There was doubt we'd make it. The publisher of the Bend Bulletin at the time wrote that we would not. We shared a one-room, 14x14 office with a single phone line. Our first major purchase was a calculator. It wasn't long - months if not weeks - before we realized we'd have to have two phones and separate areas of responsibility. I took on what we called editorial and Kiki was responsible for production & advertising and paying the bills.

I'd write stories and she'd sell ads and everything would be typeset by a graphics company in Bend on Monday, long sheets of silvered photo paper to be brought back and cut into columns and ads, waxed and pasted onto sheets late on Monday night. While Kiki put the pieces together, I'd be in the darkroom developing film and printing pictures. Then there was the exhausted scramble to finish Tuesday morning so it could be printed by The Bulletin that afternoon and distributed on the street and through the post office first thing on Wednesday morning.

The recession ended, we bought a typesetter, opened a printshop, kept making our deadlines. When computers began changing the world in the 1980s, newspapers were among the first impacted. I hacked a Kaypro 64 into an additional typesetting terminal. Then we bought a couple of Macintoshes and a printer, sold the printshop and moved the office into the building it still occupies today. Local writers had surprising talent, and we needed them.

The Nugget was the first newspaper in Oregon on the Internet. In the early 1990s I was invited to give a speech to the Oregon Newspaper Publishers Association (ONPA), where I said the laws of economics would eventually not tolerate grinding up trees, spitting ink at the dried pulp and burning barrels of gasoline to distribute information that was essentially weightless and free. I still thought quality information had value.

We also believed that The Nugget was of greatest service to our community and advertisers if every person had access to a copy, so we refused to charge for the newspaper and remained advertiser-supported, even though that meant our paper was looked down upon by "real newspapers" and not allowed full membership in the ONPA though we were a member of the NNA (National Newspaper Association).

Many of those "real newspapers" are no longer in business and many of the rest no longer charge. But our survival wasn't brilliant foresight. It was mostly due to Kiki's hard work and an amazing group of employees.

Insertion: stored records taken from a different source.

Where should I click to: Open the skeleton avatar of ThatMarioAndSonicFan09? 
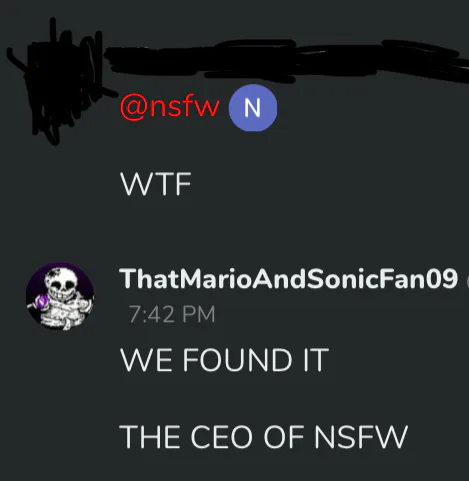tap(60, 296)
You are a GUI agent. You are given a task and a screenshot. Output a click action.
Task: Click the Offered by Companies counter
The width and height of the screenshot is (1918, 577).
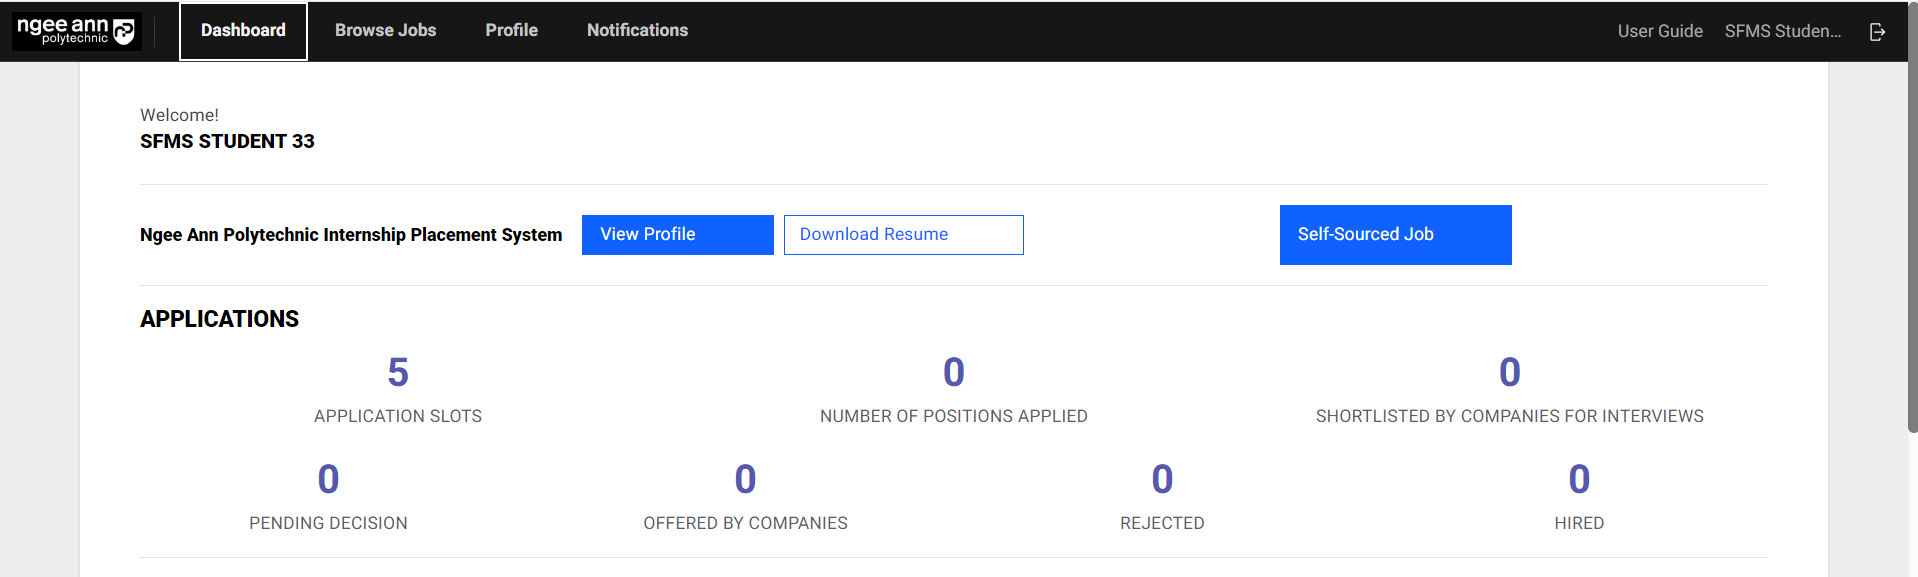coord(745,480)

Our small business provided a living for multiple families through the years and I am proud ... no, I am honored ... to have been part of that. Jim, Leith, Teresa, Jess, Erin ... worked for us for decades, through marriages, births, divorces, and college for those children born. I left the newspaper after Kiki and I divorced 10 years ago.

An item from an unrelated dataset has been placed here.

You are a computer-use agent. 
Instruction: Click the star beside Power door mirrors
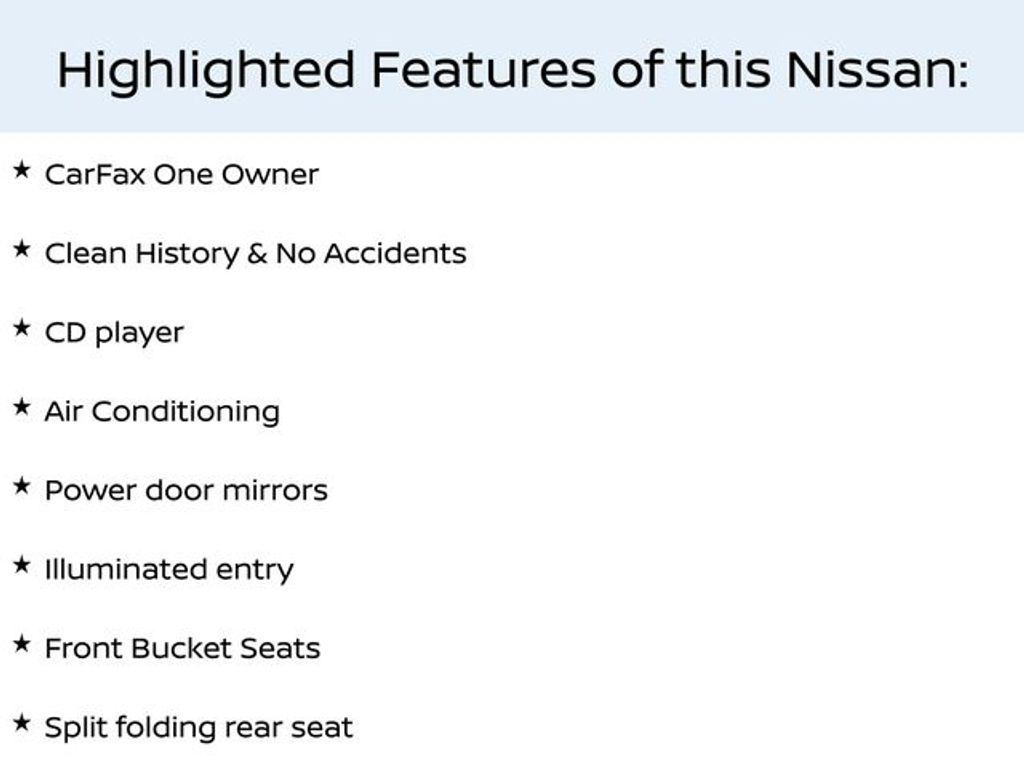click(x=22, y=487)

I am disheartened by what has happened to newspapers in the last 20 years. Freedom of speech is critically important, but only as long as speakers are willing to own their opinions and willing to speak them over their own name. All arguments are not equal - and there is such a thing as truth. Determining what is truth requires a civil discussion.

I do not believe Facebook and Twitter, now the primary sources of news for many, serve society well. Aside from, or because of, a business plan dependent on addictive behavior, they do not bring people together in a central forum where different voices can honestly disagree with open minds about difficult issues.

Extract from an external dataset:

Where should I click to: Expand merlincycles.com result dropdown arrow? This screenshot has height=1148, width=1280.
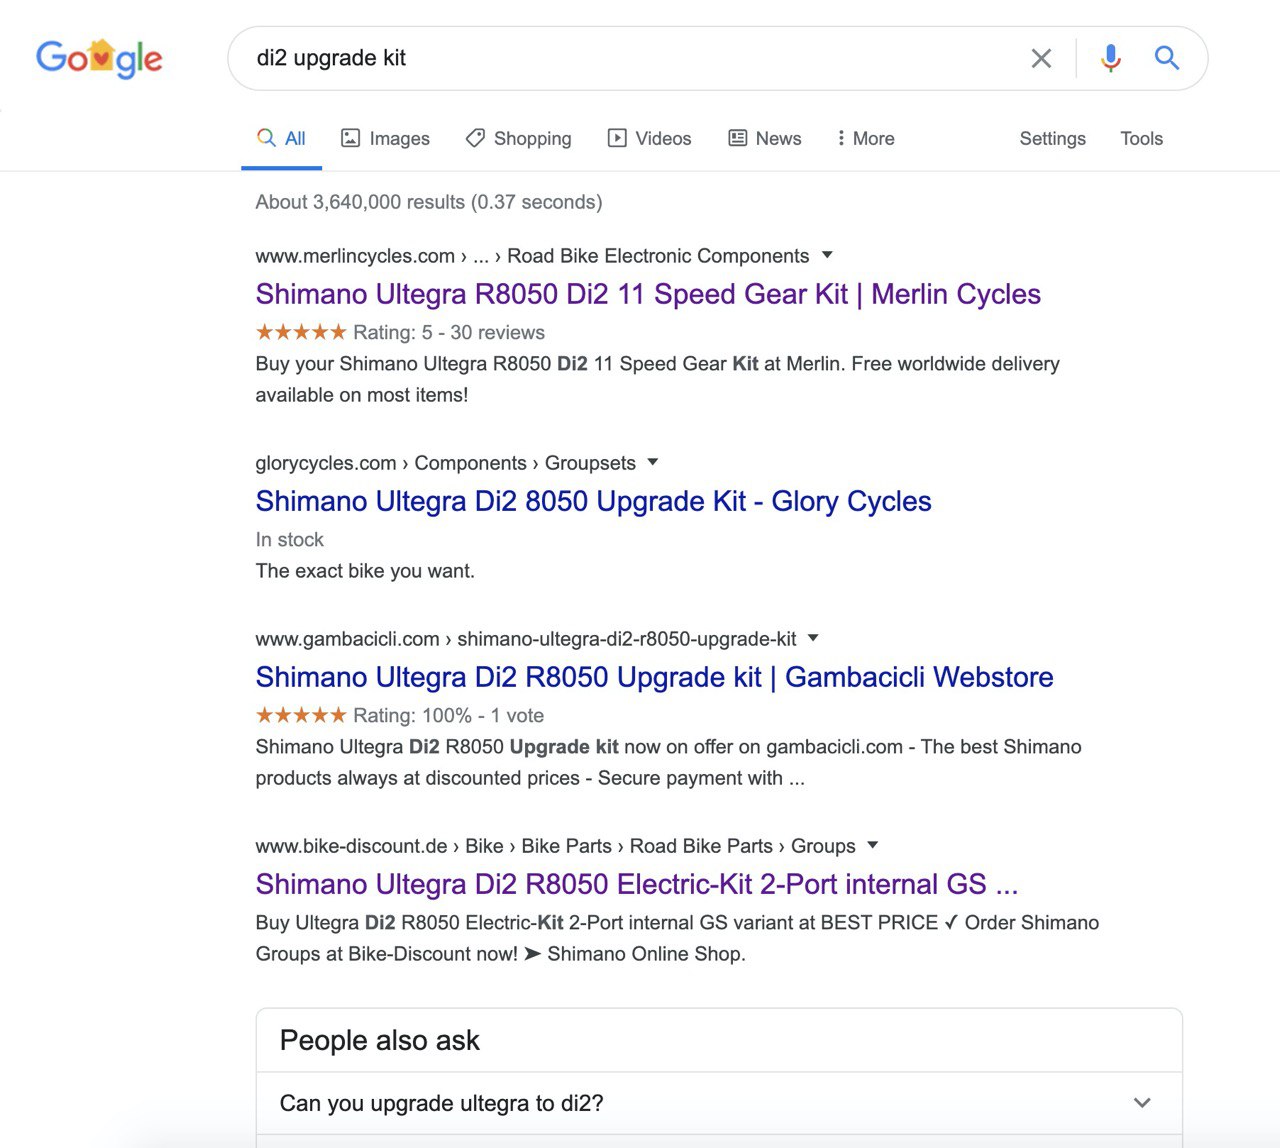tap(827, 255)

They allow cowardice and spite to flourish under the cover of anonymity. They require neither the accountability nor courage essential in a force for good. They give what their algorithms have determined each person wants to see, and in exchange they sell knowledge of personal lives to corporations and governments.

The Nugget Newspaper, run by neighbors you know and can talk to, requires this accountability, and demonstrates that courage. A local paper that is part of the community still must write and publish facts and opinions that will not, that should not, please everyone. For this reason, Kiki was extremely selective when it was time to sell The Nugget.

The new family ownership has far more experience than we did 35 years ago, and brings faith in the future of newspapers and a commitment to the ideals of journalism. They recognize the value of the strong and able crew already in place that has served, and will continue to serve, the Sisters community. They understand The Nugget's role.

I join others in thanking everyone for the years of support and the opportunities to learn from and appreciate so many.